### What is required
Return the whole reply below about going nose blind, word for word, and leave out the material that follows it.

And I'm going to agree with both of them - although perhaps not for the same reasons. As I read this latest round of truth, I kept thinking about how people fall into situations and more quickly than you might think, the situation they are in becomes normal to them. It's sort of like the nose blind thing people talk about. I used to remember going into all sorts of homes on 911 calls and the stench could knock you over from just outside the front door. Once inside it was all we could do to put up with the smell. Yet, the person or person's living there didn't even notice. They had gone nose blind. The exact same thing happens in Rs and clearly has happened in this one. Case in point - wondering why a married woman is not posting on social media about her engagement. Really? That's a head scratcher? See to me it's way, way more odd that a married woman is engaged. But I'm not nose blind.

The same comes up with sleeping until noon or into the afternoon. Who does that? At least unless you're not working 2nd or 3rd shift, who does that? Who leaves dog poop? Who leaves teenagers to live by themselves? I mean, just look at pretty much ALL OF IT!!!!! This is pretty off the rails crazy stuff. Yet we are often trying to make sense of it. Friends, you just can't make sense of nonsense. And I know I'm being very harsh again, but from outside - just like the smell that is as plain as your face - these things are so simple. Yet when in them, or when trying to help, it can be confusing and difficult. It's not. This is just not normal behavior - or at least behavior that most people would want to hitch their wagon to. So, yes, leaving for a few days or even weeks, and then coming back might give you a much need new perspective - just like when leaving the smelly house will allow things to right themselves whereby upon the return home, you say "OMG, what's that smell?" You need this reset Andrew.

Data records:
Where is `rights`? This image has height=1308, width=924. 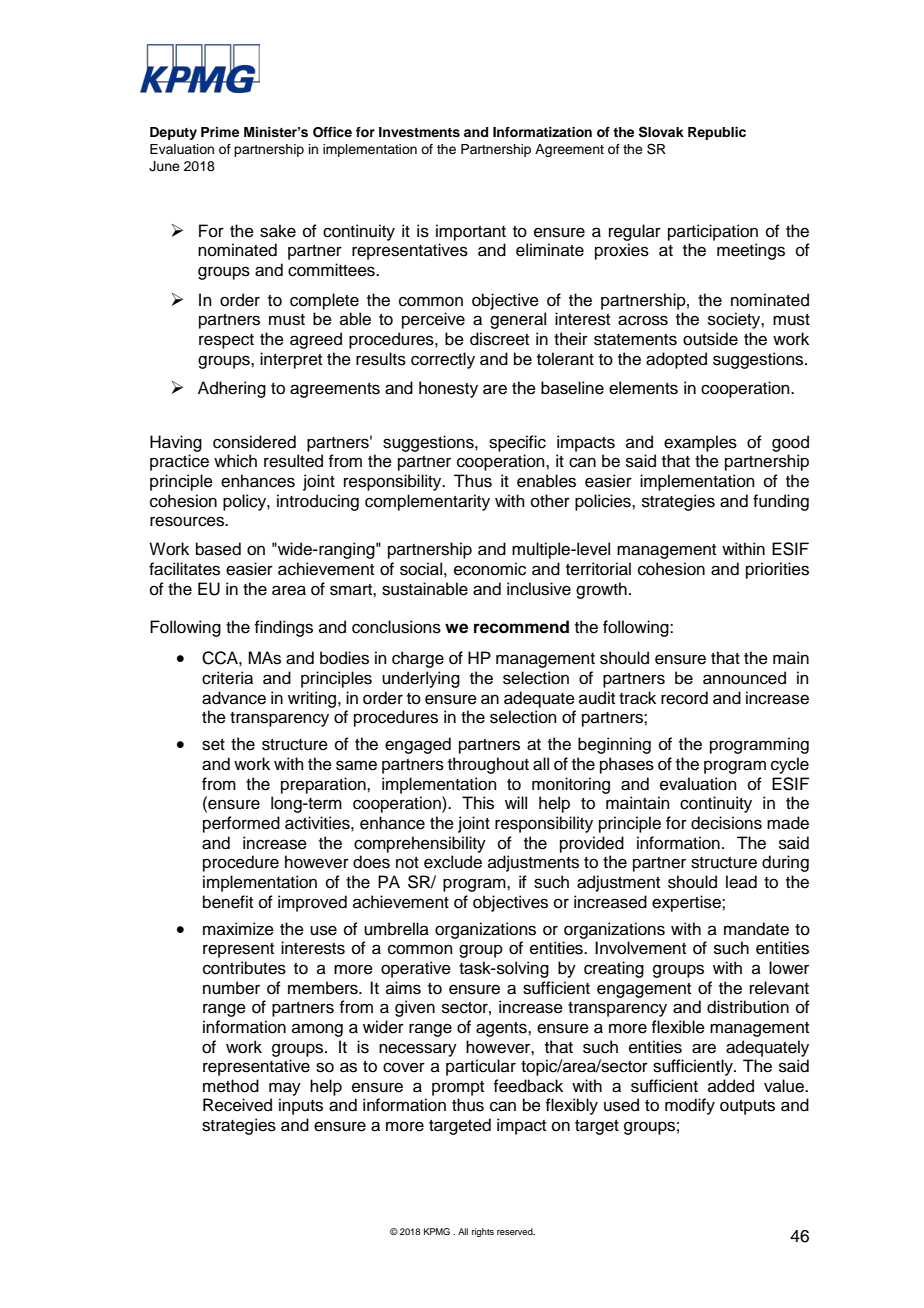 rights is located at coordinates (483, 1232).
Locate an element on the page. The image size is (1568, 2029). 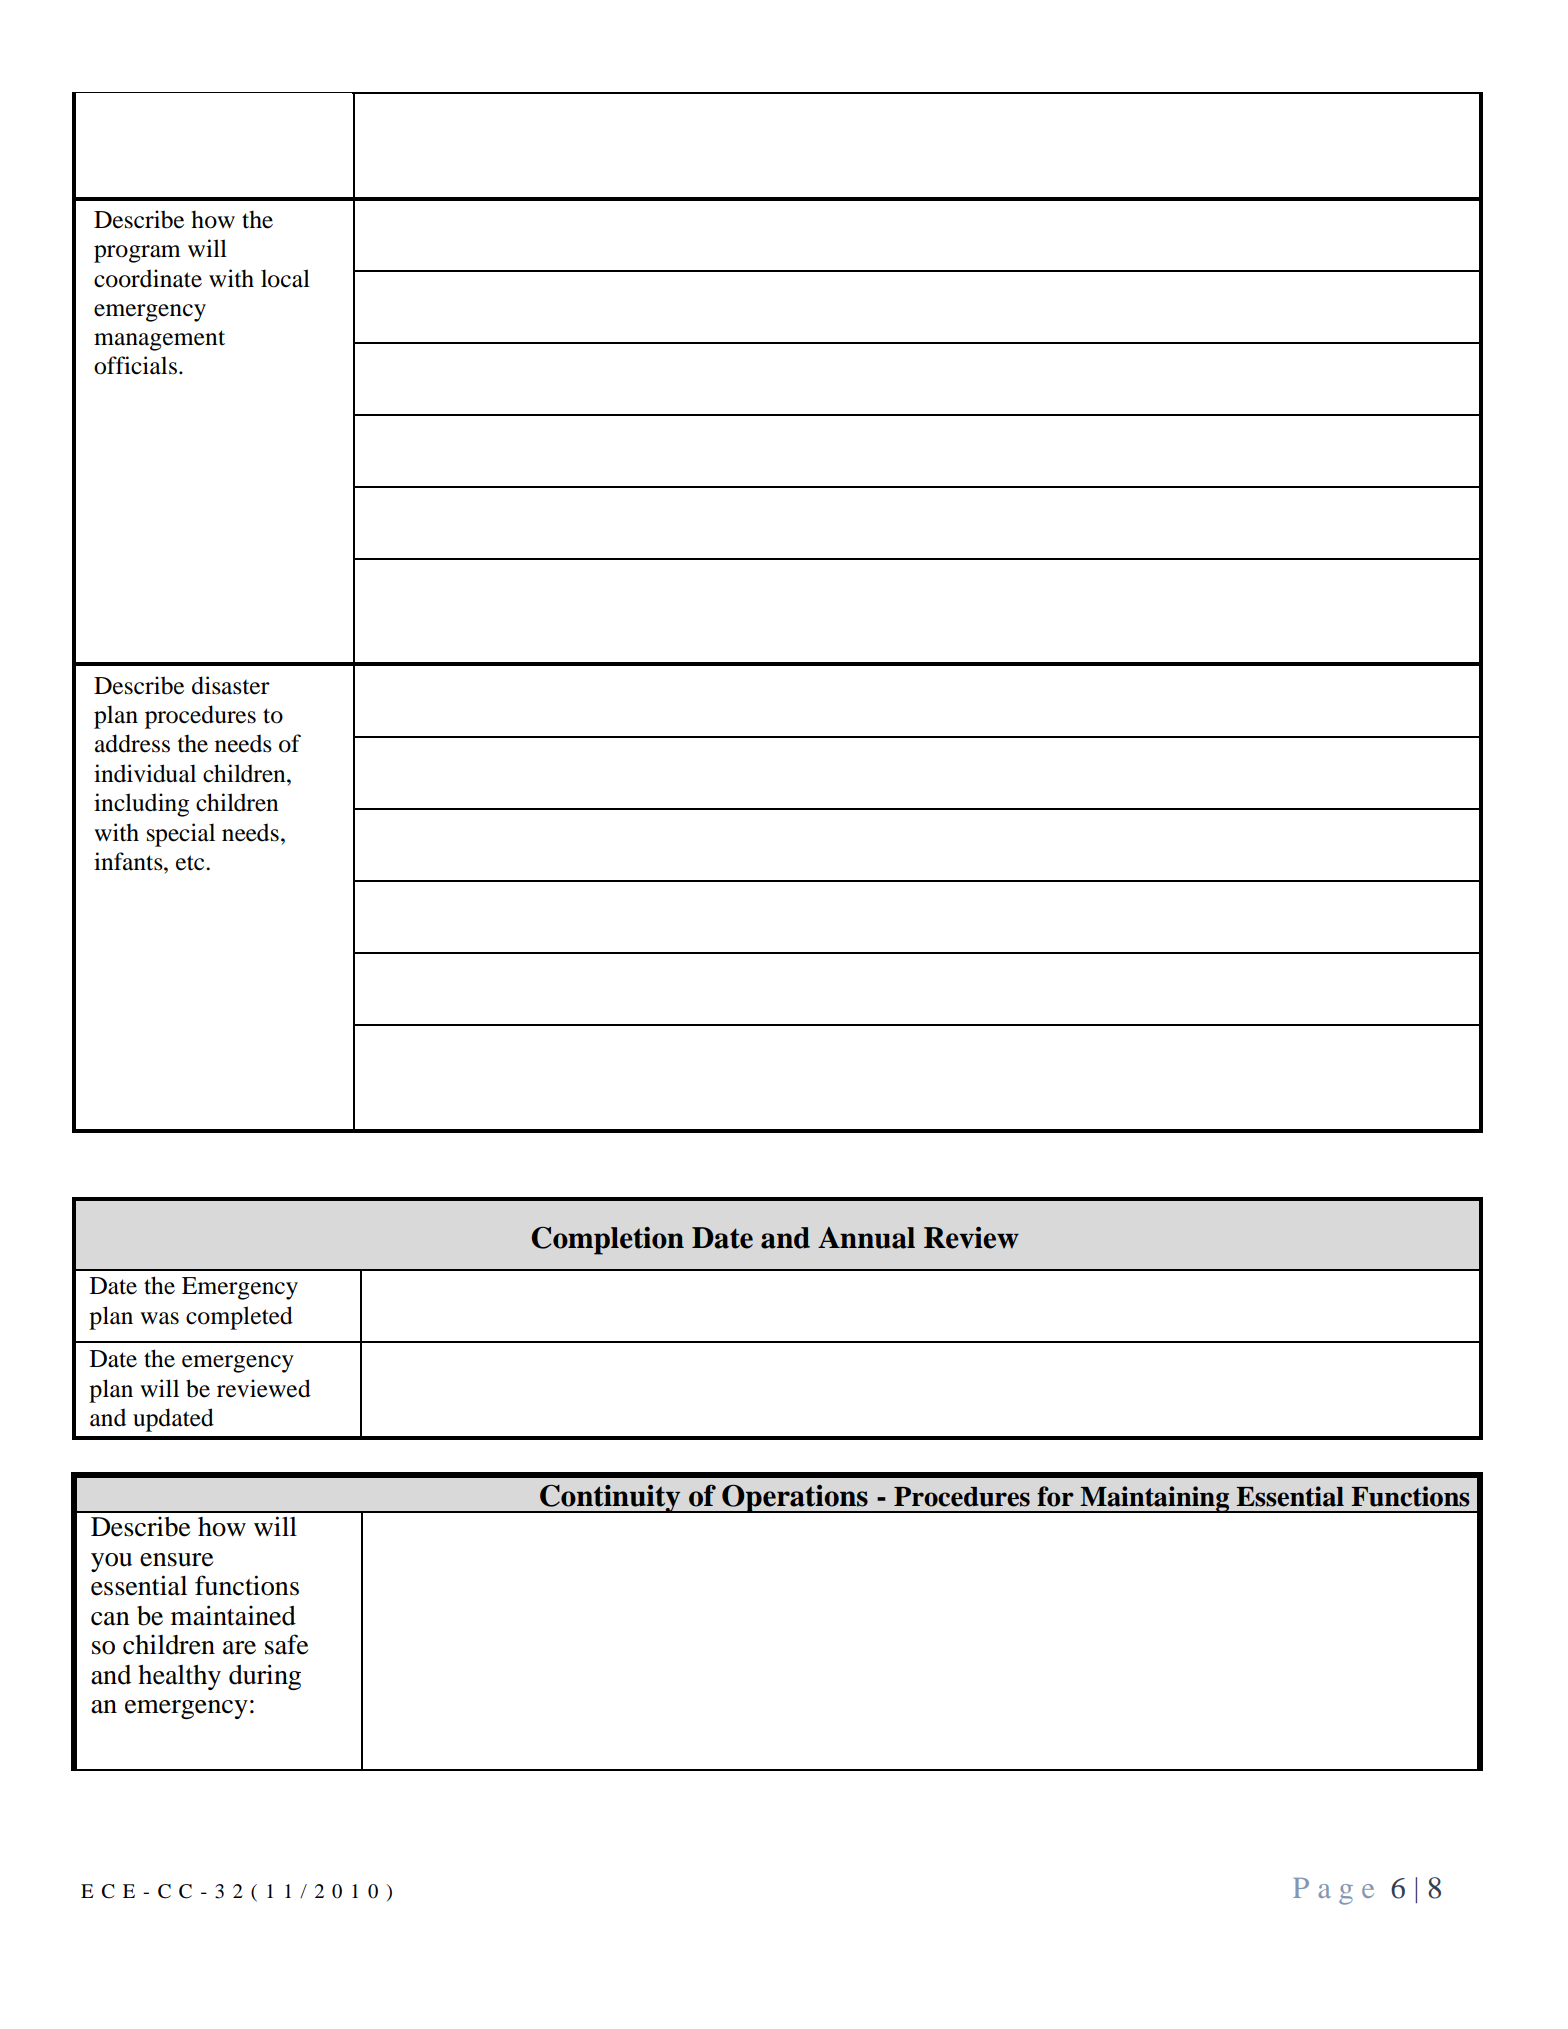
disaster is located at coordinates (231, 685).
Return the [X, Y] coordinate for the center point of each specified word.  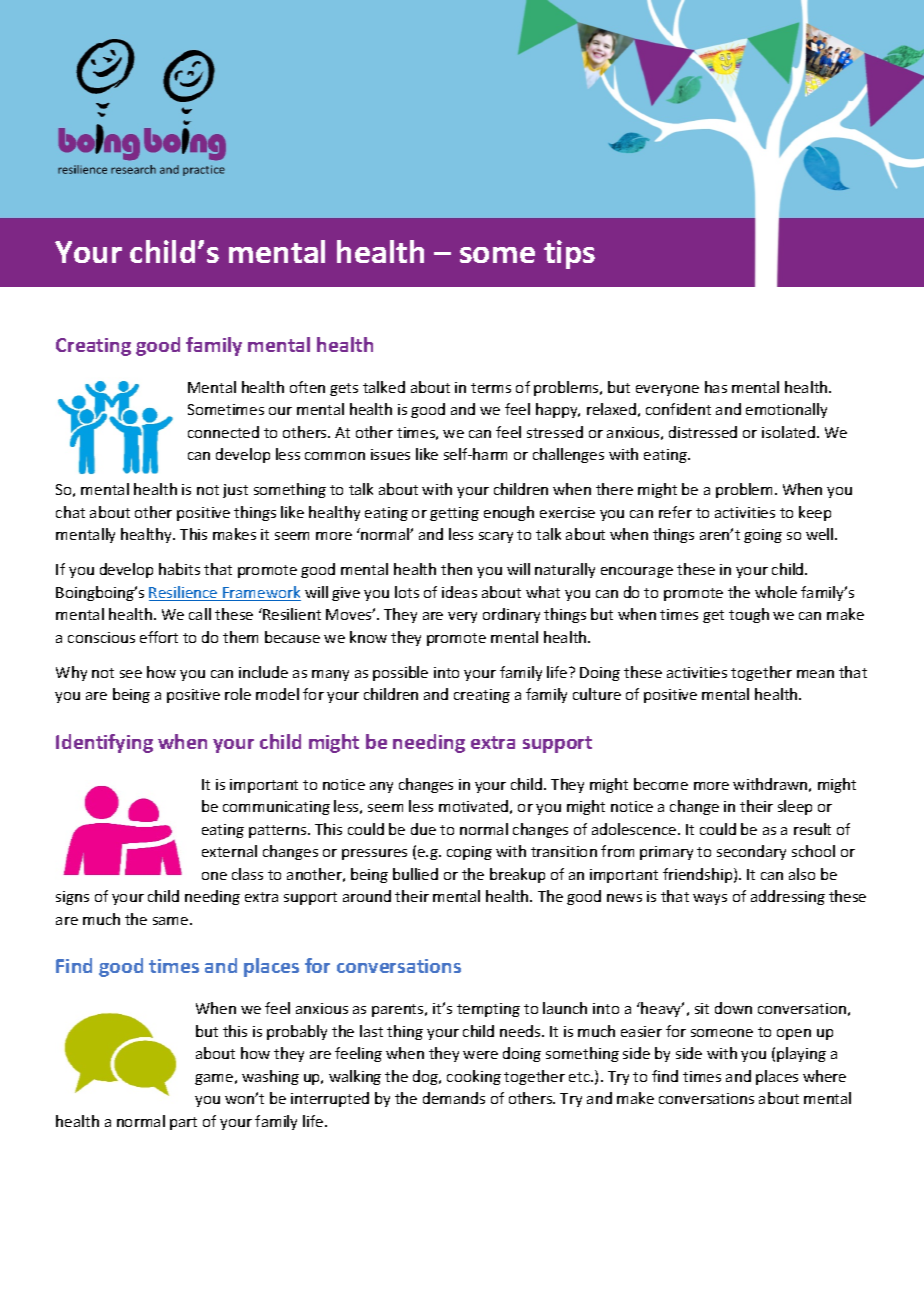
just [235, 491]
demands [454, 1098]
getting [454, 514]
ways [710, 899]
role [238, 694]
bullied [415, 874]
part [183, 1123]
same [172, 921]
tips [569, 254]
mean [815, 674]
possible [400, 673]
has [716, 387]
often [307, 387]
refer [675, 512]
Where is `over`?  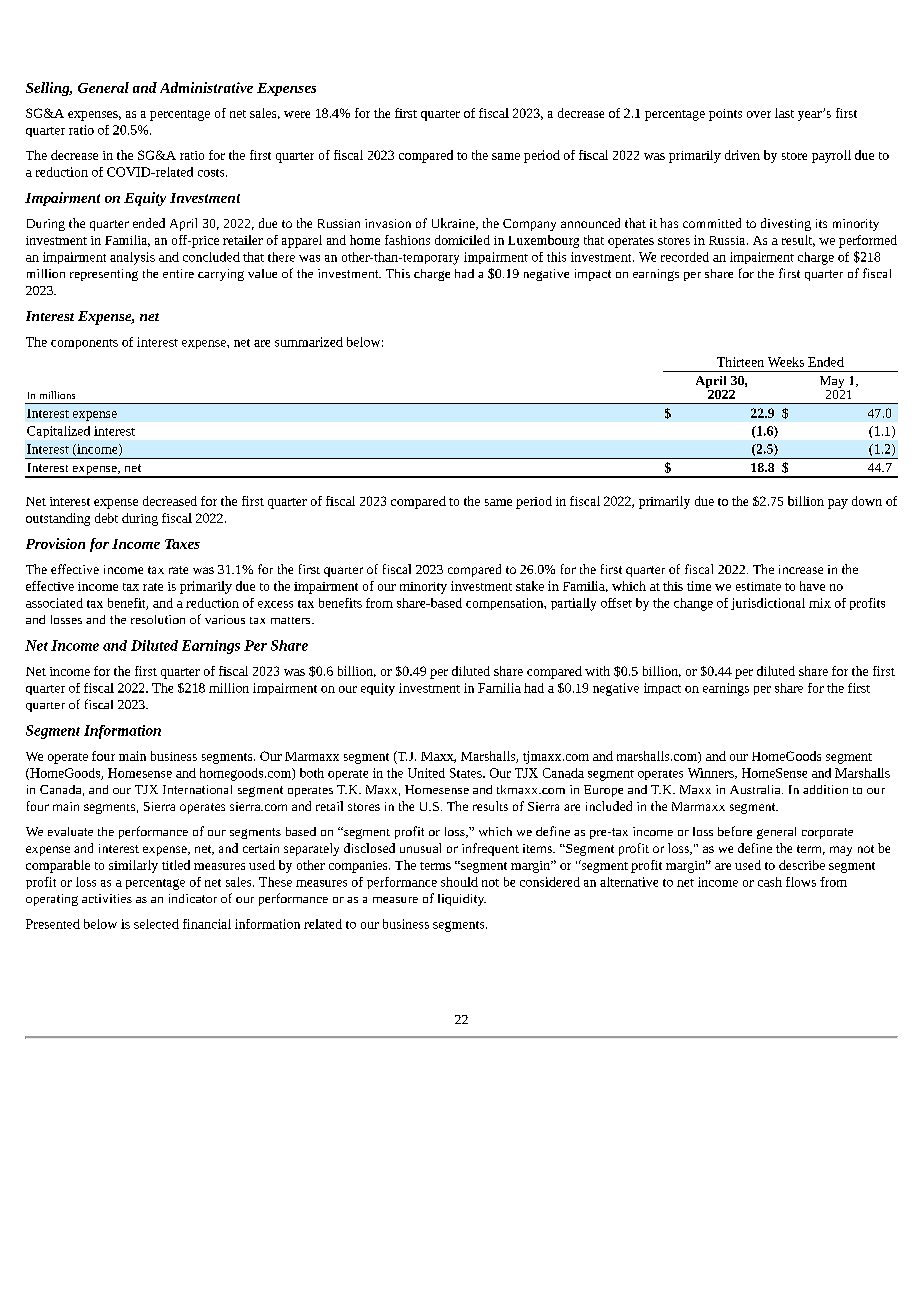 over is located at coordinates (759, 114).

### The completed task
And I'm going to agree with both of them - although perhaps not for the same reasons. As I read this latest round of truth, I kept thinking about how people fall into situations and more quickly than you might think, the situation they are in becomes normal to them. It's sort of like the nose blind thing people talk about. I used to remember going into all sorts of homes on 911 calls and the stench could knock you over from just outside the front door. Once inside it was all we could do to put up with the smell. Yet, the person or person's living there didn't even notice. They had gone nose blind. The exact same thing happens in Rs and clearly has happened in this one. Case in point - wondering why a married woman is not posting on social media about her engagement. Really? That's a head scratcher? See to me it's way, way more odd that a married woman is engaged. But I'm not nose blind.

The same comes up with sleeping until noon or into the afternoon. Who does that? At least unless you're not working 2nd or 3rd shift, who does that? Who leaves dog poop? Who leaves teenagers to live by themselves? I mean, just look at pretty much ALL OF IT!!!!! This is pretty off the rails crazy stuff. Yet we are often trying to make sense of it. Friends, you just can't make sense of nonsense. And I know I'm being very harsh again, but from outside - just like the smell that is as plain as your face - these things are so simple. Yet when in them, or when trying to help, it can be confusing and difficult. It's not. This is just not normal behavior - or at least behavior that most people would want to hitch their wagon to. So, yes, leaving for a few days or even weeks, and then coming back might give you a much need new perspective - just like when leaving the smelly house will allow things to right themselves whereby upon the return home, you say "OMG, what's that smell?" You need this reset Andrew.